In 1882, by a combination in the State Democratic convention, Gen. Wolford was defeated for the nomination for the Clerk of the Court of Appeals, though the masses of the party were for him. The Legislature at once made a congressional district for him, and he was given the nomination without the formality of a convention and by general consent. Nobody took so great an interest in the race as the ex-Confederates. Gen. Lewis was on nettles till old Barren gave Wolford the largest majority she ever gave a Democrat, the vote being just two to one -- 2,660 for Wolford to 1,330 for Carr -- though Carr was a citizen of Barren. Gen. Duke was also active, and the party in every district bore a hand in the bloody old Eleventh. In the canvass Wolford Wolford adopted the tactics against Carr that had been so successful against Frye, Swope, and others, and for two months he had Carr as mad as a wet hen, and as miserable as a wet rat. In Congress the old war-horse was a unique character. One Horr, of Michigan, engaged him in debate, and, though Horr had bested S.S. Cox in a match of wits, Wolford floored him with half a dozen passages of Scripture that set the house in a roar.
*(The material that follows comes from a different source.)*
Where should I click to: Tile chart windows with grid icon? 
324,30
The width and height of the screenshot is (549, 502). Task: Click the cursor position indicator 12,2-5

On one occasion he fired a Scriptural quotation at Speaker Carlisle that disconcerted that gentleman as no logic could have done. Tom Browne, of Indiana, an able and brilliant man, confessed himself worsted by Wolford, and declared that nobody but a hopeless born fool would ever tackle him twice. He once answered a letter, declaring he was in Congress to attend to matters of State, and that if his constituents wanted a man to atend their private affairs they must get another Congressman. His bullying Beck and Blackburn into consenting to the nomination of Jim Smith, an ex-Confederate, postmaster of Glasgow, is well remembered. I could relate numerous anecdotes of interest touching his congressional career if space permitted.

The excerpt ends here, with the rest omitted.